Penipu asal Surabaya Gondol Rp600 Juta dari Korban yang Ingin Masuk Akpol

Agus Paidi, 61, warga Jalan Dupak Bangunrejo, Surabaya, saat ditangkap di Mapolrestabes Surabaya, Senin (5/8/2019)./Istimewa - Detik.com
05 Agustus 2019 21:05 WIB Newswire Madiun Share :

Madiunpos.com, Surabaya – Di era serbaterbuka seperti sekarang, ternyata masih ada orang yang mengaku-ngaku bisa memasukkan seseorang ke Akademi Kepolisian (Akpol) dengan syarat menyetorkan sejumlah uang. Ironisnya, masih ada juga korban yang tertipu.

Pelaku tersebut yakni Agus Paidi, 61, warga Jalan Dupak Bangunrejo, Surabaya. Pelaku diamankan dirumahnya. Dari aksinya, pelaku berhasil menipu korban hingga ratusan juta rupiah. Dalam menjalankan aksinya, Agus menyaru sebagai pegawai Badan Investigasi Mahkamah Agung RI perwakilan Jawa-Bali. Pelaku menipu korban dengan mengaku mampu memasukkan seseorang ke Akademi Kepolisian (Akpol).

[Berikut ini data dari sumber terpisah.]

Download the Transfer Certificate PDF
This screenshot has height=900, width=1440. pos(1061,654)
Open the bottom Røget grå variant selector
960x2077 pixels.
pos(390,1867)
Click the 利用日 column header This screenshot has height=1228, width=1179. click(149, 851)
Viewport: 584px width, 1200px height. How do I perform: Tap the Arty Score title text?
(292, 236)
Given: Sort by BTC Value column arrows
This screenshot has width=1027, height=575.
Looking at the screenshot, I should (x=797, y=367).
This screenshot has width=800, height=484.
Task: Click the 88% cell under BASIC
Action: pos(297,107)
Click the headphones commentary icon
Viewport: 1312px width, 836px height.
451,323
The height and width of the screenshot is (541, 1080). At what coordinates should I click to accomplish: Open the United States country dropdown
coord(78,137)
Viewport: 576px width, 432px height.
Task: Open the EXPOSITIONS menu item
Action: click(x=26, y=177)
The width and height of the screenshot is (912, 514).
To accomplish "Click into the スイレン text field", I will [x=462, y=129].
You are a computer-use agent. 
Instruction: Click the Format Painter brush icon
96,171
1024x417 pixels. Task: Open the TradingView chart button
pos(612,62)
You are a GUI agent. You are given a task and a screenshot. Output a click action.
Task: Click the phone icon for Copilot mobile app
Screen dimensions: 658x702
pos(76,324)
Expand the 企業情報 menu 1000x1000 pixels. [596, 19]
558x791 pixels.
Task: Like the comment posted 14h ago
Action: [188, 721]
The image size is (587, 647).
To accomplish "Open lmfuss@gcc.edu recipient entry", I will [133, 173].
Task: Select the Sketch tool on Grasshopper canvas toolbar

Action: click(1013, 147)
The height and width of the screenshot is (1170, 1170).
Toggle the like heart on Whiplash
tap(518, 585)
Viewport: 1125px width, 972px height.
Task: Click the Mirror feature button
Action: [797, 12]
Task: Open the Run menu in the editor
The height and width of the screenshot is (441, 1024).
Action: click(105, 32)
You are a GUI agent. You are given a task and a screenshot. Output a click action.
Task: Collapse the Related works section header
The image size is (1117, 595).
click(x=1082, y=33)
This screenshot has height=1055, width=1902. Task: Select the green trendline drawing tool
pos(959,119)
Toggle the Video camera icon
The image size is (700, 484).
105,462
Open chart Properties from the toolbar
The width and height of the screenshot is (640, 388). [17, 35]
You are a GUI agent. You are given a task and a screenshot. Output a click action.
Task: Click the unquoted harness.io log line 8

"Modusnya dapat memasukkan sesorang ke salah satu lembaga pendidikan di kepolisian. Setelah didalami ternyata pelaku ini adalah pelaku tunggal. Korbannya adalah teman dari keluarganya," kata Kanit Resmob Polrestabes Surabaya, Iptu Bima Sakti, di Mapolrestabes Surabaya, Senin (5/8/2019), seperti dikutip detik.com.

Bima Sakti mengatakan kejahatan pelaku berawal dari mendengarkan teman saudaranya yang ingin masuk menjadi polisi. Di situlah niat jahat pelaku muncul. "Pelaku pura-pura menjadi anggota MA. dia melengkapi seluruh dokumen, korban juga diminta biaya pengurusan yang sebenarnya itu tidak ada. Pelaku adalah pekerja swasta yang enggak ada sama sekali hubungannya dengan MA," ungkap Bima.

Bahkan untuk meyakinkan korbannya, pelaku mencetak sendiri dokumen-dokumen yang dibutuhkan oleh pelaku yang kemudian diedit sendiri. "Dokumen dia edit sendiri untuk meyakinkan korban," ujar Bima.

Sementara itu, dari pengakuan tersangka uang sebesar Rp 600 juta dari hasil menipu korbannya diaku untuk membayar utang. "Beraksi selama 1 tahun ke korban. Dia dapat uang 600 juta untuk membayar utang," ungkap Bima.

Untuk menggali lebih dalam modus yang dilakukan oleh pelaku dan apakah ada korban lain, polisi terus mendalami kasus ini. Bima mengatakan bila ada korban lain dengan modus yang berebda diharap segera melapor ke Polrestabes Surabaya.

Dari hasil pemeriksaan, polisi menyita barang bukti berupa satu surat keputusan kepala badan kepegawaian negara, kop surat sekretaris Mahkamah Agung dan surat tanda penerimanan uang dengan kop surat Akpol. Semuanya palsu.

Pelaku dijerat Pasal 378 KUHP dan atau pasal 372 KUHP tentang penipuan dan penggelapan dengan ancaman hukuman 4 tahun penjara.